[Flink原理]-一文入门Flink中对状态的管理
概述:
状态作为流计算的核心属性,Flink针对状态做了很多的处理,即你可以将中间的计算结果进行保存,并提供给后续的计算使用。
分类:
- KeyState:
- ValueState
- ListState
- ReducingState
- AggregatingState
- FoldingState
- MapState
- OperatorState
- ListState
- UnionListState
- BroadcastState
原始状态和托管状态:
Keyed State和Operator State,可以以两种形式存在:原始状态和托管状态。
- raw state: 原始状态
- managed state Flink内部托管
托管状态是由Flink框架管理的状态,如ValueState, ListState, MapState等。

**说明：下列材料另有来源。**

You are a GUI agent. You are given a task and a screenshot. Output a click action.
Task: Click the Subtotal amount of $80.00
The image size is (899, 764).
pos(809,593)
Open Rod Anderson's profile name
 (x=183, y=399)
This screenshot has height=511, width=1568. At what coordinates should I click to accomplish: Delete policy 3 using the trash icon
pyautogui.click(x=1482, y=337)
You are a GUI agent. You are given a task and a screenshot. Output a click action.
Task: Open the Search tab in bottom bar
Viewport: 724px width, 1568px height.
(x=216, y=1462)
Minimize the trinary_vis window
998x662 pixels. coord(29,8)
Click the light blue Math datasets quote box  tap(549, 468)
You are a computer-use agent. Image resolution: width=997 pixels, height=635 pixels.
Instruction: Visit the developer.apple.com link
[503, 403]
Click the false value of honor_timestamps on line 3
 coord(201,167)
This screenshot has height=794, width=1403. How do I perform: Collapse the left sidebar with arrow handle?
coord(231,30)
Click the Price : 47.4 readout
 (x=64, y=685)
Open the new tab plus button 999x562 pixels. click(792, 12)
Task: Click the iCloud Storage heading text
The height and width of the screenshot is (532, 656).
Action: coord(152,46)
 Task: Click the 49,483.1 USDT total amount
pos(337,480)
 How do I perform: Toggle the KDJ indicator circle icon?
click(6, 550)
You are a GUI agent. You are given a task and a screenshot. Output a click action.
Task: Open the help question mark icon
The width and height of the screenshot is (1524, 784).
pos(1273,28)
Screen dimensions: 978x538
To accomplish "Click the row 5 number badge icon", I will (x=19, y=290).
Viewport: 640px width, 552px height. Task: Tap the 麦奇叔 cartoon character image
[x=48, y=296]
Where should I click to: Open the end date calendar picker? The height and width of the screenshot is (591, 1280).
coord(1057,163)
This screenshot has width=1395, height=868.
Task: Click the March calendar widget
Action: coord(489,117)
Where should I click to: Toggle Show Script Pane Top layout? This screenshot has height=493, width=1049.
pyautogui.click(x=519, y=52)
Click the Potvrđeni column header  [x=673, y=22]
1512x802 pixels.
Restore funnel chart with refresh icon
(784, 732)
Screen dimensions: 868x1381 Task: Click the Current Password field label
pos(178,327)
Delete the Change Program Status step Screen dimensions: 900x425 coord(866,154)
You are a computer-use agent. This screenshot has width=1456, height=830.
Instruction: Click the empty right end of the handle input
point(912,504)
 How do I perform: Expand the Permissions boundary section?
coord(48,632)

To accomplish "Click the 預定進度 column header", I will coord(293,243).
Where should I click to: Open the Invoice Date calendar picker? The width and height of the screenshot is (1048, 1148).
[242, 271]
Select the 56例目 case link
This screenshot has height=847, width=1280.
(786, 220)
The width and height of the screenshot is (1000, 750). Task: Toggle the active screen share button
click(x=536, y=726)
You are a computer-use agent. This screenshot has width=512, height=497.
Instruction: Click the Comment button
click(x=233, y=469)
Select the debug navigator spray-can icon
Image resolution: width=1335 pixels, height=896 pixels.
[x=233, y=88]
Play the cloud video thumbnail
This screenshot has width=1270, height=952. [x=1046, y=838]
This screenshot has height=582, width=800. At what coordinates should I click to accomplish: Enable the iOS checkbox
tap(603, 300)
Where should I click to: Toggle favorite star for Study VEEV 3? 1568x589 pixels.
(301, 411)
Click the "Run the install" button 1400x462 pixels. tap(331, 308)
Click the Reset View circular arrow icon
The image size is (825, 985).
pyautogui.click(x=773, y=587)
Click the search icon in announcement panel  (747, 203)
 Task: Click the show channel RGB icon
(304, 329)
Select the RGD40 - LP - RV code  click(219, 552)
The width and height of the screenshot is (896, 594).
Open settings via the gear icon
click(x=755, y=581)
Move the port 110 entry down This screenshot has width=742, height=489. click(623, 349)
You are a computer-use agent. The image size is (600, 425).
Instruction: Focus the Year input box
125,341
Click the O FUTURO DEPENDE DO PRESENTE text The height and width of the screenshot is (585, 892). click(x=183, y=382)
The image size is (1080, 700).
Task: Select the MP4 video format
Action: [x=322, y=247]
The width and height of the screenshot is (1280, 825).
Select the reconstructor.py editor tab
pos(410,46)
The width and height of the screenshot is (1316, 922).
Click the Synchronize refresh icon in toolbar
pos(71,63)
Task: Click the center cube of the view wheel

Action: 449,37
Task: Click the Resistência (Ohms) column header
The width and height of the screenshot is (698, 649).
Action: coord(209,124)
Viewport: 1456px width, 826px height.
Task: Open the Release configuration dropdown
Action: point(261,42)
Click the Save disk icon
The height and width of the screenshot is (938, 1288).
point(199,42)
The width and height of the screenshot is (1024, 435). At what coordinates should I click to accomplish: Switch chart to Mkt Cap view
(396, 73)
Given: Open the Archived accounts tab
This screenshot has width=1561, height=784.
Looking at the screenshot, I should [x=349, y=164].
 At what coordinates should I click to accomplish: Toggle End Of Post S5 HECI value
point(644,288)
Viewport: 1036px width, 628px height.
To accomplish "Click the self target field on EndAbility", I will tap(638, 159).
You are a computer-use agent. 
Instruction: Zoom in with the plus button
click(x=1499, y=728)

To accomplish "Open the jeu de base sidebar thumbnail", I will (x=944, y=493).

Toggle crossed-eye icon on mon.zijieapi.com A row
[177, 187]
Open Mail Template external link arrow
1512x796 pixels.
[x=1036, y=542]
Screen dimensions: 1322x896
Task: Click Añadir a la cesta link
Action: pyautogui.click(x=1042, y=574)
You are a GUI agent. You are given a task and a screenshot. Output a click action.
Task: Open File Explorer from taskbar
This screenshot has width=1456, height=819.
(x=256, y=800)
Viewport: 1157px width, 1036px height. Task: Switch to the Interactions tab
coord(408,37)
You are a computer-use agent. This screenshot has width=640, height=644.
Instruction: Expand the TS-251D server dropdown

而raw state即原始状态,由用户自行管理状态具体的数据结构,框架在做checkpoint的时候,使用byte[]来读写状态内容,对其内部数据结构一无所知。
通常在DataStream上的状态推荐使用托管的状态,当实现一个用户自定义的operator时,会使用到原始状态。
状态后端:
- MemoryStateBackend
- FsStateBackend
- RocksDBStateBackend
代码示例:
KeyedStateCustom:
package state;
import com.google.common.collect.Lists;
import org.apache.flink.api.common.functions.RichFlatMapFunction;
import org.apache.flink.api.common.state.ListState;
import org.apache.flink.api.common.state.ListStateDescriptor;
import org.apache.flink.api.common.state.StateTtlConfig;
import org.apache.flink.api.common.time.Time;
import org.apache.flink.api.java.tuple.Tuple2;
import org.apache.flink.configuration.Configuration;
import org.apache.flink.util.Collector;
import java.util.ArrayList;
import java.util.List;
/**
* 自定义KeyedState
*
* @author lixiyan
* @date 2020/4/5 8:34 PM
*/
public class KeyedStateCustom extends RichFlatMapFunction<Tuple2<String, Long>, Tuple2<String, List<Long>>> {
private ListState<Long> abnormalData;
// 需要监控的阈值
private Long threshold;
// 触发报警的次数
private Integer numberOfTimes;
KeyedStateCustom(Long threshold, Integer numberOfTimes) {
this.threshold = threshold;
this.numberOfTimes = numberOfTimes;
}
@Override
public void open(Configuration parameters) throws Exception {
super.open(parameters);
StateTtlConfig ttl = StateTtlConfig
// 设置有效期为 1 秒
.newBuilder(Time.seconds(1))
// 设置有效期更新规则,这里设置为当创建和写入时,都重置其有效期到规定的10秒
.setUpdateType(StateTtlConfig.UpdateType.OnCreateAndWrite)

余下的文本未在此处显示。